- DVD cover
- Directed by: Pau Masó; David Damen;
- Written by: Pau Masó
- Produced by: Pau Masó
- Starring: Pau Masó; Anatoli Grek; Josh Berresford; Samantha Glovin; Keith Dougherty;
- Cinematography: David Damen
- Edited by: Pau Masó
- Music by: Dave Klotz
- Production companies: Maso & Co Productions; White Shark Pictures;
- Distributed by: Breaking Glass Pictures
- Release dates: July 12, 2013 (QFest); September 1, 2013 (VOD); September 4, 2013 (DVD - France); September 24, 2013 (DVD - U.S. & Canada); October 25, 2013 (DVD - Germany, Austria, Switzerland); April 1, 2014 (iTunes & Amazon Prime);
- Running time: 103 minutes
- Countries: United States; Spain;
- Languages: English; Russian;

= Aleksandr's Price =

Aleksandr's Price is a 2013 American-Spanish psychological drama film written, edited, and produced by Pau Masó, who additionally co-directs with David Damen. Set in New York City and starring Pau Masó, Anatoli Grek, Josh Berresford, Samantha Glovin, and Keith Dougherty, the film tells the story of a Russian boy in Manhattan who, after losing his mother to suicide, is drawn into becoming a male prostitute.

==Premise==
Aleksandr's Price is an exploration of American youth in New York City and the excessive use of alcohol and other drugs in the gay community. Aleksandr Ivanov, played by Masó, falls into the dark business of prostitution after the loss of his family, which causes him to develop dissociative identity disorder.

==Cast==
- Pau Masó as Aleksandr
- Anatoli Grek as Dr. Mary
- Josh Berresford as Keith
- Samantha Glovin as Emma
- Keith Dougherty as Tom

==Production==
Aleksandr's Price was shot over a period of 25 days in March 2012 in New York City. Masó scouted the talent and locations. Aleksandr's Price released its official trailer in March 2013.

==Release==
Prior to public release, Aleksandr's Price screened at the Philadelphia QFest on July 12, 2013. The film officially premiered on September 24, 2013.

===Critical reception===
The film has received mixed reviews.

In September 2013, Victoria Alexander from "Las Vegas Informer" compared the film to Steve McQueen's 2011 film Shame stating: "Aleksandr’s Price can be viewed as a gay companion to Steve McQueen's Shame, which also dealt with sexual promiscuity in New York City". She also stated the film depicted prostitution very well, saying: "Aleksandr’s Price is a gay-themed movie, its depiction of the cruel and shallow world of New York City and its commerce in young men and women of all sexual orientations is spot on".
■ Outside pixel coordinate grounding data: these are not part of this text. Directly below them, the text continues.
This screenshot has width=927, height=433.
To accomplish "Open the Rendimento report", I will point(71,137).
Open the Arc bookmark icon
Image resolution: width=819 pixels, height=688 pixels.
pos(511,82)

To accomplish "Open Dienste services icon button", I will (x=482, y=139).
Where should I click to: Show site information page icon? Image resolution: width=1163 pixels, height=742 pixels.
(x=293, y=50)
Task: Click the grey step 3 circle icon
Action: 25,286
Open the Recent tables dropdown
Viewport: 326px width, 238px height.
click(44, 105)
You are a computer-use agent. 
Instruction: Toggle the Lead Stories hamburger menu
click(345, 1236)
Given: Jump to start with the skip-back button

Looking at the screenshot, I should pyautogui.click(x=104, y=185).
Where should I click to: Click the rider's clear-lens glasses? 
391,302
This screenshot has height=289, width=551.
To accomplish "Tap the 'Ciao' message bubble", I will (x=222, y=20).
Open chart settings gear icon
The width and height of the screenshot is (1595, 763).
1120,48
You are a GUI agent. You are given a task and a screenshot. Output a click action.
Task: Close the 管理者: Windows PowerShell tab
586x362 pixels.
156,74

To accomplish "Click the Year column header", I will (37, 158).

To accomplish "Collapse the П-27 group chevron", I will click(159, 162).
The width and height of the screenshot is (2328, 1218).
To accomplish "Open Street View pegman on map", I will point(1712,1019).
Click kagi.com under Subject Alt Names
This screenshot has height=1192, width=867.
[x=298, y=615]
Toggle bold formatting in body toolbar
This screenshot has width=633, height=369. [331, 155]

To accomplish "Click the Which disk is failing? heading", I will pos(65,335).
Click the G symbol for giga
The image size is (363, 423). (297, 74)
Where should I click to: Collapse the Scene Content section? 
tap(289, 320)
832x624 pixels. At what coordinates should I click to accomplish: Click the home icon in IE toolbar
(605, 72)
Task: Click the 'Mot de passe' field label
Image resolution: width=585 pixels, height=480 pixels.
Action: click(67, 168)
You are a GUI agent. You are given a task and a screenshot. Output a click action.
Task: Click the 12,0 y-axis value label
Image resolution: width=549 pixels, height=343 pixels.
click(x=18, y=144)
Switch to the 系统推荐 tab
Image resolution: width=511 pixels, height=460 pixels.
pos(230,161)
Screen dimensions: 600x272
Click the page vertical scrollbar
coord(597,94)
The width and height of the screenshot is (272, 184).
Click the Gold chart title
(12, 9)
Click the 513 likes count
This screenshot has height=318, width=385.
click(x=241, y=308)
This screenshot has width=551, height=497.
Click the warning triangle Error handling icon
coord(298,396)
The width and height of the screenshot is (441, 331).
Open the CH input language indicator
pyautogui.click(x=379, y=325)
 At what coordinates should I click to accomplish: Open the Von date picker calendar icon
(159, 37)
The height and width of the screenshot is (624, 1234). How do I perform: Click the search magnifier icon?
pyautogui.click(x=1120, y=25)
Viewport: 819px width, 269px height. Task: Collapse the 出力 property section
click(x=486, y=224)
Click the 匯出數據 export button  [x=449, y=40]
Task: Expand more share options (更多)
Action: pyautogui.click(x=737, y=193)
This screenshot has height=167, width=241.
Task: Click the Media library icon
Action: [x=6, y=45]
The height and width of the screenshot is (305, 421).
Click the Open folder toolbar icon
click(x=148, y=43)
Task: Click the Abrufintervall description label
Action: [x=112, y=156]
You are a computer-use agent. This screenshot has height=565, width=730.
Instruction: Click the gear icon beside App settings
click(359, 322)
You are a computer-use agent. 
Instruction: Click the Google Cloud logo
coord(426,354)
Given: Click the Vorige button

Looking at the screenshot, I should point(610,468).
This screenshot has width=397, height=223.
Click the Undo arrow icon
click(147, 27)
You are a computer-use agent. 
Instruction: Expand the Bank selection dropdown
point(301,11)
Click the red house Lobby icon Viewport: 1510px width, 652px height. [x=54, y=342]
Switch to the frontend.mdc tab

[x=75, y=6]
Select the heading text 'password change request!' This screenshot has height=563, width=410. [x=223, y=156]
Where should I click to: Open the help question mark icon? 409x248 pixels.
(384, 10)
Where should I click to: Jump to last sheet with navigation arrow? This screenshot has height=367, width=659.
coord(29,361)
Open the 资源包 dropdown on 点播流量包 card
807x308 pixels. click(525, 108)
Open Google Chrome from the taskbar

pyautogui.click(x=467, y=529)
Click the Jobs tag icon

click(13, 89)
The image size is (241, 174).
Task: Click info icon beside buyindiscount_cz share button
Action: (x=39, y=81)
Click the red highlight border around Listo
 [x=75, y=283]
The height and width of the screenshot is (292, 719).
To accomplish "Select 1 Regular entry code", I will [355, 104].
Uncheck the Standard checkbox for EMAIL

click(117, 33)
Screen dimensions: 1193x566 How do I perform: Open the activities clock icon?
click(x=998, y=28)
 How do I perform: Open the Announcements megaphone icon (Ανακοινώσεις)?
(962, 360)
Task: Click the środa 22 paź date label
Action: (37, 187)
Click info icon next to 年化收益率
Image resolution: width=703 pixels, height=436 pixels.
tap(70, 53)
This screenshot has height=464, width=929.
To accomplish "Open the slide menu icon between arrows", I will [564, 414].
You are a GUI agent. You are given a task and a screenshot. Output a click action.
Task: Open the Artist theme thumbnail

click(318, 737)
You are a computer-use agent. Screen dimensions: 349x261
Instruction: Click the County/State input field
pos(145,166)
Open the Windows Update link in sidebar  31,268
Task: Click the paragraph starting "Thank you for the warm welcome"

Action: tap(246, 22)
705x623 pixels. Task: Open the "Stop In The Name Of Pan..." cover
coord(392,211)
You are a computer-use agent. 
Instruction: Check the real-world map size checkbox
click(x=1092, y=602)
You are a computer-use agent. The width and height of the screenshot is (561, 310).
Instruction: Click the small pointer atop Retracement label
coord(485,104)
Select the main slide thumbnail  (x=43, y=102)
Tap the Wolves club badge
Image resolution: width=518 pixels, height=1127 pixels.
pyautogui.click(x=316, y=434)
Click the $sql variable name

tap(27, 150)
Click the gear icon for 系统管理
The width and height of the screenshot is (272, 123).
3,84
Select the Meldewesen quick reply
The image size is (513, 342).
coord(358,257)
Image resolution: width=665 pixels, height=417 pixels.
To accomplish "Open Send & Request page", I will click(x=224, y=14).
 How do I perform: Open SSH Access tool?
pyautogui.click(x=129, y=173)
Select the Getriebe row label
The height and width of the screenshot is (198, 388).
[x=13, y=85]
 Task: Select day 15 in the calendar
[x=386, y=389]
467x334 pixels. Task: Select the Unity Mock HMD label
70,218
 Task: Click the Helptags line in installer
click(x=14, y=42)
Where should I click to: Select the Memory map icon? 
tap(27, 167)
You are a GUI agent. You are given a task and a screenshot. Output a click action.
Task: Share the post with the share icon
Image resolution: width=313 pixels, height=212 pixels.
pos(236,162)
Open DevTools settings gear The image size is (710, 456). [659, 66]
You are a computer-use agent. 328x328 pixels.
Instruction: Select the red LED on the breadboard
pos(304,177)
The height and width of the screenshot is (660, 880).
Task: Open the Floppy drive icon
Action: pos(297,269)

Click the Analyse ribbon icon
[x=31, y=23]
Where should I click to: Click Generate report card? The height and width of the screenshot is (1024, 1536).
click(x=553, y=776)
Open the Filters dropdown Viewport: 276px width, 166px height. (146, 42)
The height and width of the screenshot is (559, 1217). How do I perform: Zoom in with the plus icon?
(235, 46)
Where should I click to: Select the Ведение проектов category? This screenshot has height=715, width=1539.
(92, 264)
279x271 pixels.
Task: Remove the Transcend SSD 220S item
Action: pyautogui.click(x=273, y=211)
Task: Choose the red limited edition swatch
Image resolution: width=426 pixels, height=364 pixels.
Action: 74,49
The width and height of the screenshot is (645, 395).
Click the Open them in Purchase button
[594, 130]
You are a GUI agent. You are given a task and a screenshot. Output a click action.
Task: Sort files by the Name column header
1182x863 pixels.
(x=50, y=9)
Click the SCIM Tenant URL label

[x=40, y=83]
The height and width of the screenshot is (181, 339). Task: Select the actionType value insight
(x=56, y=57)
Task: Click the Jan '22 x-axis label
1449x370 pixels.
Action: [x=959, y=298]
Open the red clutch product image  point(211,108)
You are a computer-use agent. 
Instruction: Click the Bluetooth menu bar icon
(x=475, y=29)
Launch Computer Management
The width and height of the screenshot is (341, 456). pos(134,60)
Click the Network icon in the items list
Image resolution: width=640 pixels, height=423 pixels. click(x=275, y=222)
DVD Beaver said: "If Black Swan were a film about a male escort rather than a ballerina (and had a dash of Requiem for a Dream thrown in), it would probably be something like "Aleksandr's Price" (although a bit more relentless, much more overblown, and without the hint of hopeful optimism).

==Accolades==
Aleksandr's Price had its Austrian premiere on November 10, 2014, at the "Internationale Queere Migrantische Filmtage" (Eng. International Queer Migrant Filmdays) which is held every year in Vienna. Pau Masó was given an "Appreciation Award" for his outstanding work in Queer film and media.